Ebola virus antibody decay-stimulation in a high proportion of survivors.

Nature 2021 02 27;590(7846):468-472. Epub 2021 Jan 27.

Department of Clinical Infection, Microbiology and Immunology, Institute of Infection, Veterinary & Ecological Sciences, University of Liverpool, Liverpool, UK.

Neutralizing antibody function provides a foundation for the efficacy of vaccines and therapies. Here, using a robust in vitro Ebola virus (EBOV) pseudo-particle infection assay and a well-defined set of solid-phase assays, we describe a wide spectrum of antibody responses in a cohort of healthy survivors of the Sierra Leone EBOV outbreak of 2013-2016. Pseudo-particle virus-neutralizing antibodies correlated with total anti-EBOV reactivity and neutralizing antibodies against live EBOV. Variant EBOV glycoproteins (1995 and 2014 strains) were similarly neutralized. During longitudinal follow-up, antibody responses fluctuated in a 'decay-stimulation-decay' pattern that suggests de novo restimulation by EBOV antigens after recovery. A pharmacodynamic model of antibody reactivity identified a decay half-life of 77-100 days and a doubling time of 46-86 days in a high proportion of survivors.

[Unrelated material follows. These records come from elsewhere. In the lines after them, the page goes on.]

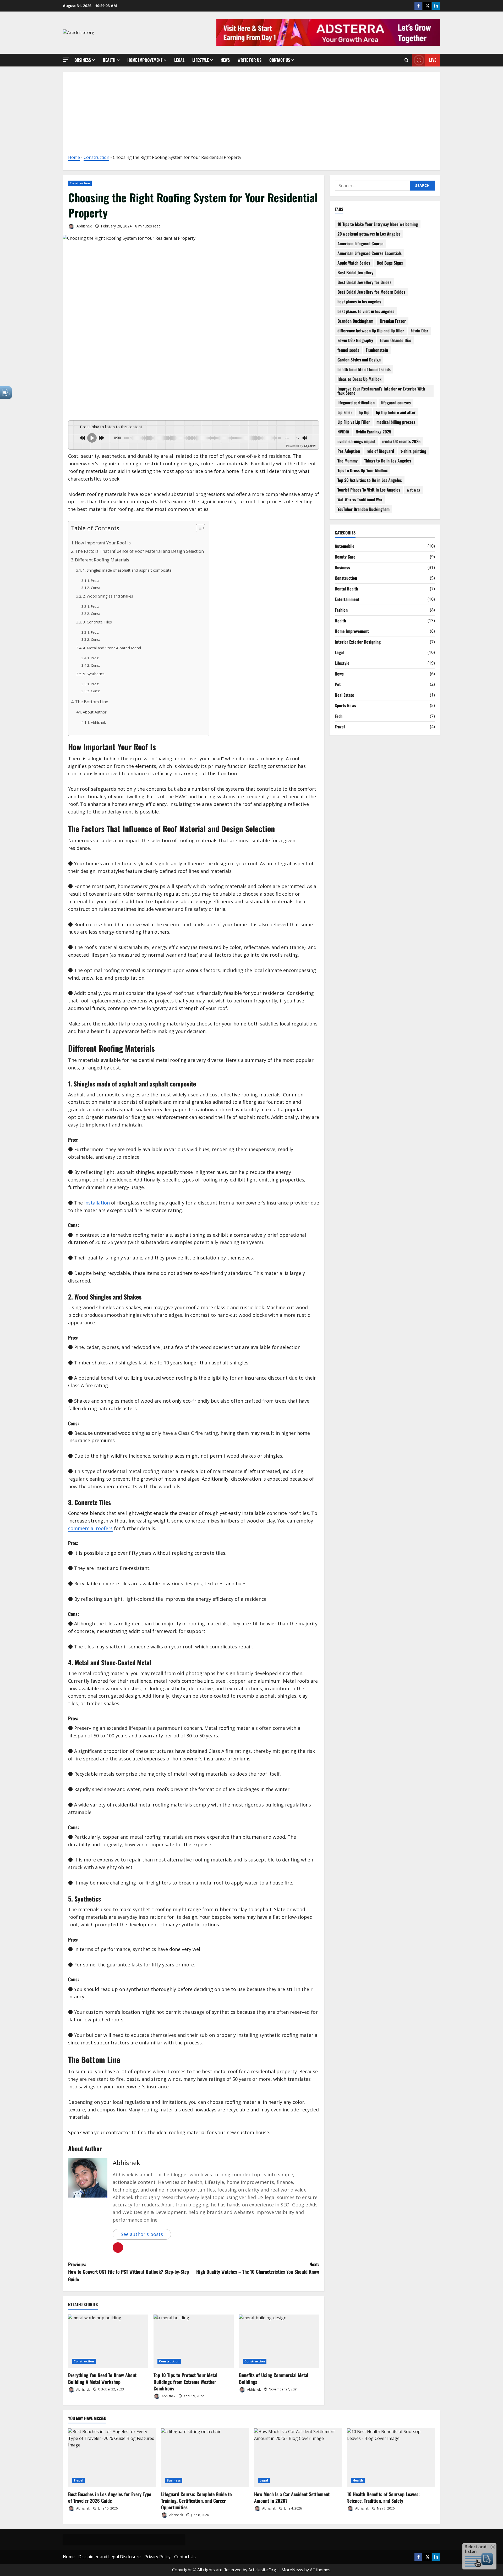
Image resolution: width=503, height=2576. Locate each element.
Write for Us (249, 60)
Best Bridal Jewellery (355, 272)
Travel (340, 726)
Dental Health (346, 589)
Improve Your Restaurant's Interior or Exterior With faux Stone (381, 391)
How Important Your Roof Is (103, 543)
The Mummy (347, 461)
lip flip (364, 412)
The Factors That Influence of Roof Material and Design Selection (139, 551)
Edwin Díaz (419, 330)
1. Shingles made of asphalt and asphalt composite (127, 570)
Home (74, 157)
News (225, 60)
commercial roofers (90, 1528)
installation (97, 1203)
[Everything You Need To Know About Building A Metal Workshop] (108, 2341)
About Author (95, 712)
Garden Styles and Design (359, 359)
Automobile (344, 546)
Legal (179, 60)
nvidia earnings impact (356, 441)
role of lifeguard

The highest antibody reactivity was observed around 200 days after an individual had recovered. The model suggests that EBOV antibody reactivity declines over 0.5-2 years after recovery. In a high proportion of healthy survivors, antibody responses undergo rapid restimulation. Vigilant follow-up of survivors and possible elective de novo antigenic stimulation by vaccine immunization should be considered in order to prevent EBOV viral recrudescence in recovering individuals and thereby to mitigate the potential risk of reseeding an outbreak.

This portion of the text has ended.